It was just about one year ago today that I first decided to give you a try. My coworkers kept telling me you were worth my time and investment, but I was worried about the potential change in my lifestyle you'd bring. I hit a few snags - people telling me you weren't right for me, potential employers rejecting me because of your reputation.
I remember those first few abrasive weeks we spent together. Neither of us were too sure of each other, but we stuck it out. I remember waking up and wondering every day if I made the right decision in keeping you as a companion. Slowly but surely, I'd look in the mirror and see a little of myself in you. Every day things were getting smoother and warmer between us. Every day I grew to like you more and more.
I think it was about a month into our relationship when you first suggested we have a child. A little of you, and a little of me you said. Things were starting to look odd - even other people suggested we quickly work on a child. It didn't take much longer before he came into the world...eager and ready to display himself for everyones approval.
Our relationship wasn't always great. It felt like parts of you weren't ever going to come around and join with me. It took me a while to accept the bits and spots you were lacking. After some time, I learned that you were beautiful as a whole BECAUSE of the parts you were missing. It was what made you unique and built just for me.

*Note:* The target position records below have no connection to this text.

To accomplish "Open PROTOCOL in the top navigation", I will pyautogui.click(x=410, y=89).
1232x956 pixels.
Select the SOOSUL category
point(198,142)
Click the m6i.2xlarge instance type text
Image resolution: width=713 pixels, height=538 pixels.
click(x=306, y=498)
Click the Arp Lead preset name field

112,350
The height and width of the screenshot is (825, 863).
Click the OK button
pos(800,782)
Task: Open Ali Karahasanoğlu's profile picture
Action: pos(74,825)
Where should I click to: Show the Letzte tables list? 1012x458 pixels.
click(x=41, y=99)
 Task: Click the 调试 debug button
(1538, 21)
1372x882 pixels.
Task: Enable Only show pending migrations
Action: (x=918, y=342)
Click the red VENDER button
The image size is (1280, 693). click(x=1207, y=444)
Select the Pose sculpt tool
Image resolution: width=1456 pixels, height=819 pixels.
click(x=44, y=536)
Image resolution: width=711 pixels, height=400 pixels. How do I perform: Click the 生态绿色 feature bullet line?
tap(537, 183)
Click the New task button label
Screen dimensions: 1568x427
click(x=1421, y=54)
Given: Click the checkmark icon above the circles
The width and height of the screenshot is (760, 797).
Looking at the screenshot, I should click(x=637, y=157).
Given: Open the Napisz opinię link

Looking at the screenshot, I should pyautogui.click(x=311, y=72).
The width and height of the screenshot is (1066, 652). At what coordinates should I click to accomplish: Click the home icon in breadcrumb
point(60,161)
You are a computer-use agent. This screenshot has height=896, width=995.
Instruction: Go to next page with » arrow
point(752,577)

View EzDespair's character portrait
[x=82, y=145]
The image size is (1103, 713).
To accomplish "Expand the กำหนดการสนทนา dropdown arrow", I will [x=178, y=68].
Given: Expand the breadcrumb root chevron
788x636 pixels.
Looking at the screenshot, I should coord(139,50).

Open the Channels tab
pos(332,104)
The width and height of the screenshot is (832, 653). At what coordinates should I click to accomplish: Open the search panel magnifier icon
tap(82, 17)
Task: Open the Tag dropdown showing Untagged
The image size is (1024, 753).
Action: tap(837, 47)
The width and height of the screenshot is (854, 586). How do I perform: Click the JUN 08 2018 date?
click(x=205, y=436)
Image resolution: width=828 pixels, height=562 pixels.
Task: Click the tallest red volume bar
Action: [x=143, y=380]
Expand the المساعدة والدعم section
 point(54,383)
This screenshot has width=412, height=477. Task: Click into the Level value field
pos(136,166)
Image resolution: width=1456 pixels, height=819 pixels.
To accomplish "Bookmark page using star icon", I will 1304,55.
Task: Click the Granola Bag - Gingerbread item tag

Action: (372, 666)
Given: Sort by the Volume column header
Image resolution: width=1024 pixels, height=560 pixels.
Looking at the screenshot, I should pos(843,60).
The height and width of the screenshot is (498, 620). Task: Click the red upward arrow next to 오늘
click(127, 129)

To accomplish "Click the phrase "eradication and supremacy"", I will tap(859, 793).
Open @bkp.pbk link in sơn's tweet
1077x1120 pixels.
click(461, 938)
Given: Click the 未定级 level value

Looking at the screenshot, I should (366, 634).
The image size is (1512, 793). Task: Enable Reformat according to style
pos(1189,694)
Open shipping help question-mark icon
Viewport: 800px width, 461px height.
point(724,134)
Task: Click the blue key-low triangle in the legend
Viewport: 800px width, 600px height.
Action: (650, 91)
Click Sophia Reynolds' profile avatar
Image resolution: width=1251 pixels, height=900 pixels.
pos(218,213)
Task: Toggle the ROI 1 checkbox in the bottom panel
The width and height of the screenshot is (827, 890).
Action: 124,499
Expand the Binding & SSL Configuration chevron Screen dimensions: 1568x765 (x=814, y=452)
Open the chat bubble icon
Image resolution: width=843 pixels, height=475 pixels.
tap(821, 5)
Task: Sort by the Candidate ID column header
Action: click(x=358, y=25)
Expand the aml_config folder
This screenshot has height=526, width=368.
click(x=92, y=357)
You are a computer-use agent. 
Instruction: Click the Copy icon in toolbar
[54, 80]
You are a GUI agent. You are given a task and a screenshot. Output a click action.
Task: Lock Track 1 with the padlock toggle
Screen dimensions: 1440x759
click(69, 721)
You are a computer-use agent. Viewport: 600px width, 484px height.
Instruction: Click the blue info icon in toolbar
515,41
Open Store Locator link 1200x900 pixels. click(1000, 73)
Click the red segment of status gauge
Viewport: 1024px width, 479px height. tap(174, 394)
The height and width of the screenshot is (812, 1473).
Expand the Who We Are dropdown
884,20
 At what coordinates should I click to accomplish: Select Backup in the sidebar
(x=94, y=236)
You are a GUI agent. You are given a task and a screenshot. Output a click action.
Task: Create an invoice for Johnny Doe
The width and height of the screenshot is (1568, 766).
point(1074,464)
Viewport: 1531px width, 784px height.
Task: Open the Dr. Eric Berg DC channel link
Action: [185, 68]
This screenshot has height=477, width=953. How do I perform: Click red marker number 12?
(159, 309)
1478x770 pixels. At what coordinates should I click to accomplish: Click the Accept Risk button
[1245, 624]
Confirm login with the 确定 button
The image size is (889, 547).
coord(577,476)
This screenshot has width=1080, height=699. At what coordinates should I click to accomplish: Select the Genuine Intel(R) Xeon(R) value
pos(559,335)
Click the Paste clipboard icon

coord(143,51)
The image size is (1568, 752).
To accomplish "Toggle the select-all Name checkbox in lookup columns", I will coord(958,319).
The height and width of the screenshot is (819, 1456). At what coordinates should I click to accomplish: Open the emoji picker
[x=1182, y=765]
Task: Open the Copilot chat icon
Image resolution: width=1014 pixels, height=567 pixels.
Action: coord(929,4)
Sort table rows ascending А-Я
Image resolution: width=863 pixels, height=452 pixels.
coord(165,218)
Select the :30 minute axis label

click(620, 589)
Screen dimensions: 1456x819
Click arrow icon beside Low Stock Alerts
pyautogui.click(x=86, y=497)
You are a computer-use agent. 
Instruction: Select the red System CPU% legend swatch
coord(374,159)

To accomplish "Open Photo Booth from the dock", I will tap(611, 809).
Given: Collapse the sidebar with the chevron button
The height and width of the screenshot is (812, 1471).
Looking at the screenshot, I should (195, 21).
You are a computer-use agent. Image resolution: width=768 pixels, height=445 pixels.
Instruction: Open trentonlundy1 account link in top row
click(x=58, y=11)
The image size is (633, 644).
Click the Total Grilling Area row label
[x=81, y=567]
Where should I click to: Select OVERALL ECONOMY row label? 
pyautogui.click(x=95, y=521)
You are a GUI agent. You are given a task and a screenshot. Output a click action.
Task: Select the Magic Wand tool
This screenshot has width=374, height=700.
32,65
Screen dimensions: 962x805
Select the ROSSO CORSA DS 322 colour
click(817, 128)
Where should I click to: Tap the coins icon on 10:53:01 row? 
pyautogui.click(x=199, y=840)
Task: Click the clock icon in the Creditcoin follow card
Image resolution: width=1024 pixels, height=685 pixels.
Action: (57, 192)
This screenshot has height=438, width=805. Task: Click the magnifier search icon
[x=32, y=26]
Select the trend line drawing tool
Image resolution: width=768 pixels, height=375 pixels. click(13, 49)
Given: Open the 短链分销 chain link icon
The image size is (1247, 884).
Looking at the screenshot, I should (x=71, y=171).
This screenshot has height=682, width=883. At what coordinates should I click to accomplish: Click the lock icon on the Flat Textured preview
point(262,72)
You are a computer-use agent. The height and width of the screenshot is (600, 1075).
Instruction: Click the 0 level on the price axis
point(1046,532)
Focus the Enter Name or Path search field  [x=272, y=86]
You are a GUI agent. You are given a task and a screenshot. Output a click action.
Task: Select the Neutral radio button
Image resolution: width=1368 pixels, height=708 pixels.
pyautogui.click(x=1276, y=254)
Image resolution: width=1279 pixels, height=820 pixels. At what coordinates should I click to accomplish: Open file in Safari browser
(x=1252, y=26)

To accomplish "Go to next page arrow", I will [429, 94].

I remember many nights of us both stumbling into the house, soaked in beer. I remember how much you used to enjoy messy foods. I wish I could get back those days of having to wash the damn wing sauce off of you, although it felt like such a chore at the time.
Our final days together were wonderful. We were finally starting to become the dynamic duo I always knew we could be. You had become a part of me - a part I had hoped would stick around forever. Everyone knew us together as a team, and I'm almost afraid to leave my home now having lost you. What will everyone say when I'm seen alone? How can I explain the tragic events that lead up to your death? How can I bring myself to raise our son without you? I promise I will keep him around, even though I don't like him at all, he reminds me of you and I need that right now.
I was too intoxicated to remember exactly what happened that night. It could have been a bottle rocket, it could have been ashes from the blunt I was enjoying. I just remember the panic. The screams. "OH GOD YOU'RE ON FIRE!"...I keep hearing that over and over and over. I keep trying to remember if I could hear you calling for help, but all I really remember is the smell of you burning. I'll never forget that smell.
I took you home, and for 3 days I tried to nurse you. I tried to fix you as best as I could. But alas, a large part of you was burned. I came to the horrible, sad conclusion that it was best for me to start over and try to forget you. It killed me almost as much as it killed you to euthanize you in the bathroom sink. My eyes, locking with my reflections eyes as I slowly but surely ended your life.
You died too soon, dear friend. I can only hope that you will rise from the ashes, like a phoenix - more brilliant and beautiful than ever.
Rest in peace beard. I loved you. Our son, mustache is begging for you to come back. I promised him you will.